Ce magistrat a rendu compte des plaidoiries dans le délibéré de la Cour, composée de :
Mme Anne DUPUY, présidente de la chambre
Mme Dominique SALVARY, première présidente de chambre
Mme Marie LAMBLING, conseillère
Greffier, lors des débats : Mme Mélanie PATE
ARRET :
— contradictoire
— par mise à disposition de l’arrêt au greffe de la Cour, les parties en ayant été préalablement avisées dans les conditions prévues au deuxième alinéa de l’article 450 du code de procédure civile.
— signé par Mme Anne DUPUY, présidente de la chambre par Mme Mélanie PATE, greffière, présente lors de la mise à disposition.

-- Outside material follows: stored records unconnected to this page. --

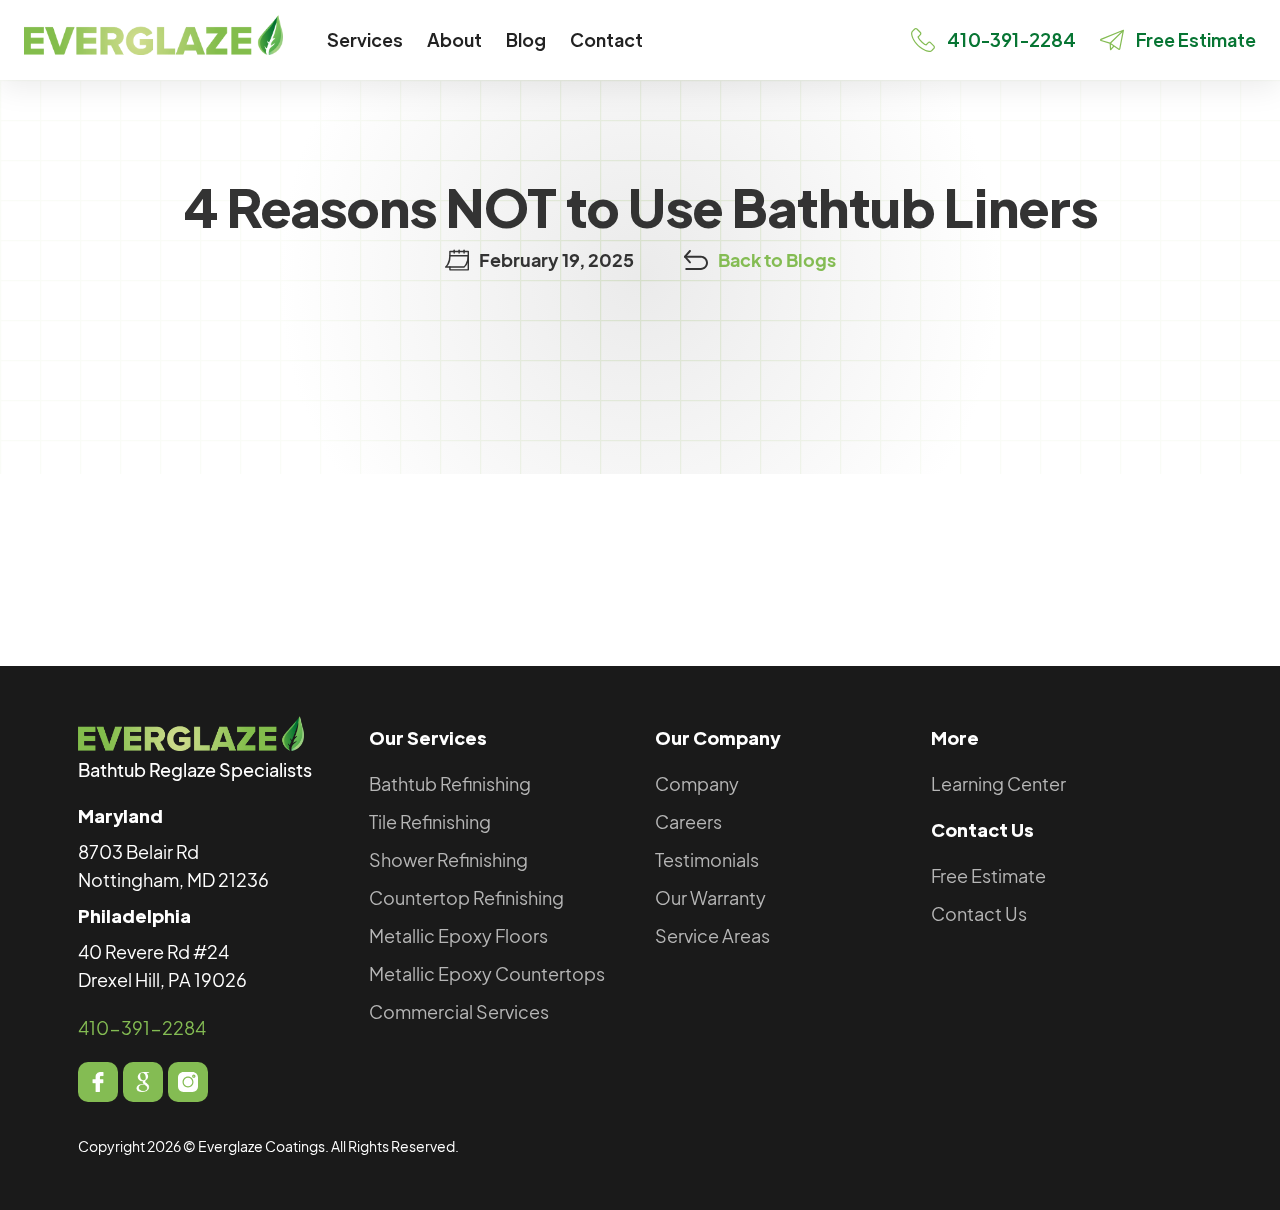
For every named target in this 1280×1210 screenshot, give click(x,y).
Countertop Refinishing (466, 897)
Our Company (717, 737)
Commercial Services (459, 1011)
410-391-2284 (142, 1027)
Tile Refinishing (430, 821)
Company (697, 783)
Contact (606, 39)
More (955, 737)
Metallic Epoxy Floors (458, 935)
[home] (153, 35)
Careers (688, 821)
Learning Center (998, 783)
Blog (526, 39)
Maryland (120, 815)
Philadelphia (134, 915)
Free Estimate (988, 875)
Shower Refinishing (448, 859)
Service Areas (712, 935)
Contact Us (982, 829)
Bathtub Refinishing (450, 783)
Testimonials (707, 859)
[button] (365, 40)
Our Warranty (710, 897)
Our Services (428, 737)
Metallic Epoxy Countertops (487, 973)
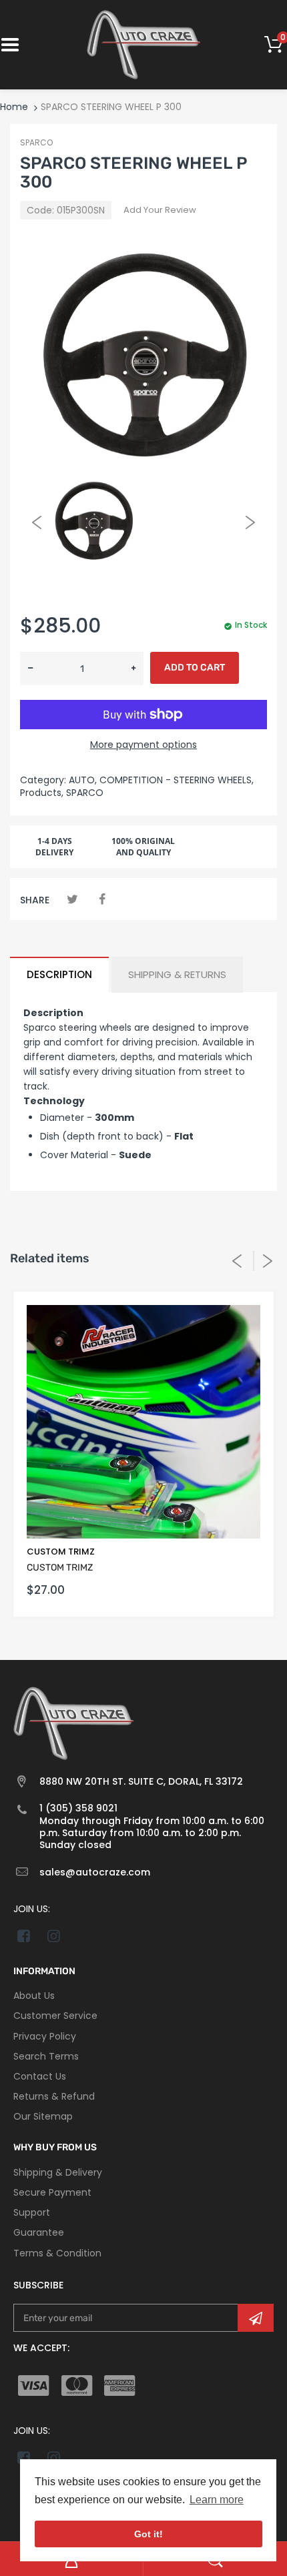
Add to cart (194, 667)
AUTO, (83, 780)
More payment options (143, 745)
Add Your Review (159, 209)
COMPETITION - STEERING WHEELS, (176, 780)
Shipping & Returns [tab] (177, 974)
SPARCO (36, 142)
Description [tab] (59, 974)
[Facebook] (101, 899)
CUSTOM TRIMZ (61, 1551)
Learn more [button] (217, 2499)
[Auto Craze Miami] (143, 44)
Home (14, 106)
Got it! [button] (148, 2534)
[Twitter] (72, 899)
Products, (41, 792)
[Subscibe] (256, 2318)
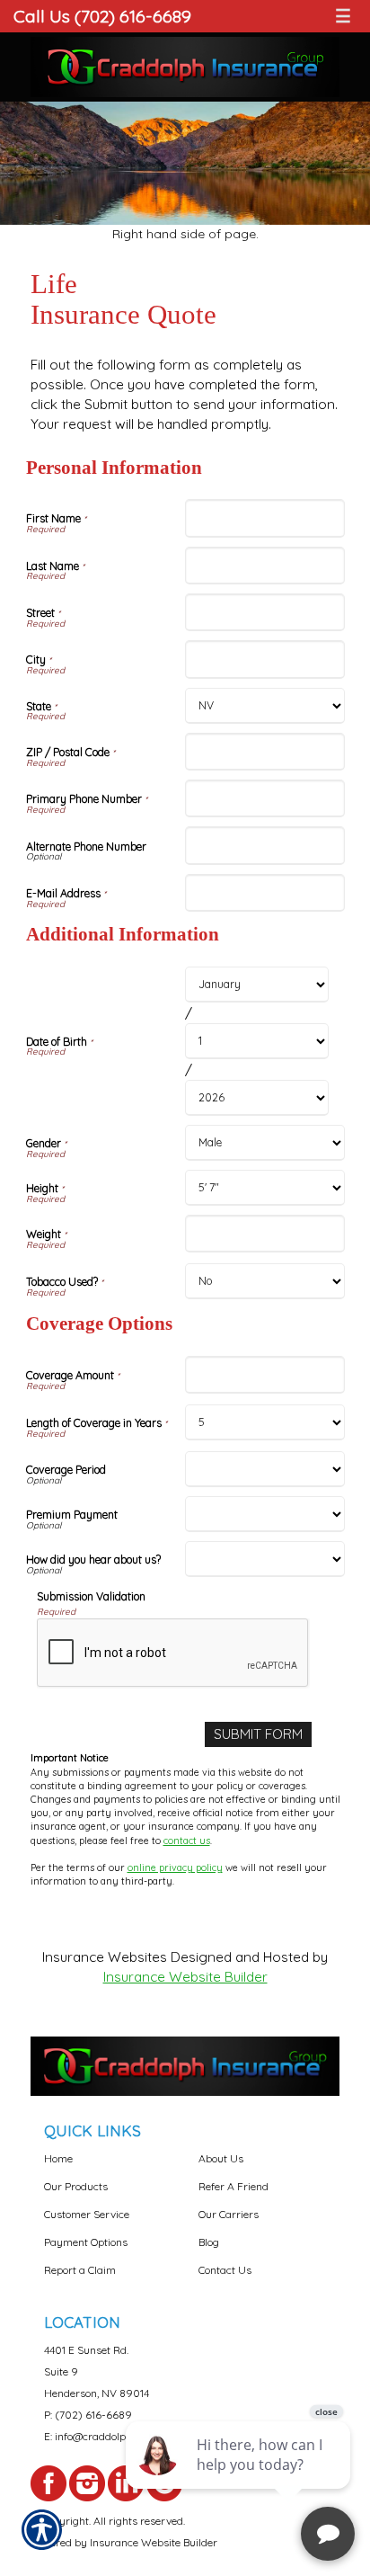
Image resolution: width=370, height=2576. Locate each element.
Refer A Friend (233, 2186)
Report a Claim (80, 2270)
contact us (186, 1840)
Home (58, 2158)
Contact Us (224, 2270)
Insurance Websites (104, 1956)
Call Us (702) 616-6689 (102, 15)
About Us (220, 2158)
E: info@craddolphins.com (106, 2436)
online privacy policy (175, 1867)
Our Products (76, 2186)
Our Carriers (228, 2214)
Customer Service (86, 2214)
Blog (208, 2242)
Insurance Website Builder (185, 1976)
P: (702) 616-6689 (88, 2414)
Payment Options (86, 2242)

Vu le jugement contradictoire rendu le 17 décembre 2021 par le tribunal judiciaire de Paris qui a dit que l’action est régulière au regard de l’article 1043 du code de procédure civile, jugé que Mme [P] [M], née le 3 janvier 1951 à [Localité 4] (Algérie), n’est pas de nationalité française, ordonné la mention prévue par l’article 28 du code civil, débouté Mme [P] [M] de sa demande sur le fondement de l’article 700 du code de procédure civile et condamné Mme [P] [M] aux dépens ;
Vu la déclaration d’appel du 16 août 2023 de Mme [P] [M] épouse [J];
Vu les dernières conclusions notifiées le 31 juillet 2024 par Mme [P] [M] épouse [J], qui demande à la cour de dire que la procédure est régulière au regard de l’article 1040 du code de procédure civile, infirmer le jugement du tribunal judiciaire de Paris du 17 décembre 2021 (N° RG 19/01607) et statuant à nouveau, juger que Madame [M] épouse [J] [P], née le 3 janvier 1951 à [Localité 4], est de nationalité française, ordonner la mention prévue par l’article 28 du code civil et condamner l’Etat au paiement des dépens ainsi que, en application de l’article 700 du code de procédure civile, de la somme de 2.100 € à Madame [M] épouse [J] [P] ;
Vu les dernières conclusions notifiées le 2 septembre 2024 par le ministère public, qui demande à la cour de dire la procédure régulière au regard des dispositions de l’article 1040 du code de procédure civile, confirmer le jugement de première instance en tout son dispositif, en conséquence, juger que Mme [P] [M], se disant née le 3 janvier 1951 à [Localité 4] (Algérie), n’est pas de nationalité française, ordonner la mention prévue par l’article 28 du code civil et condamner Mme [P] [M] aux entiers dépens ;
Vu l’ordonnance de clôture du 12 septembre 2024 ;
MOTIFS
Il est justifié de l’accomplissement de la formalité prévue par l’article 1040 du code de procédure civile dans sa version applicable à la présente procédure, par la production du récépissé délivré le 10 juillet 2024 par le ministère de la Justice.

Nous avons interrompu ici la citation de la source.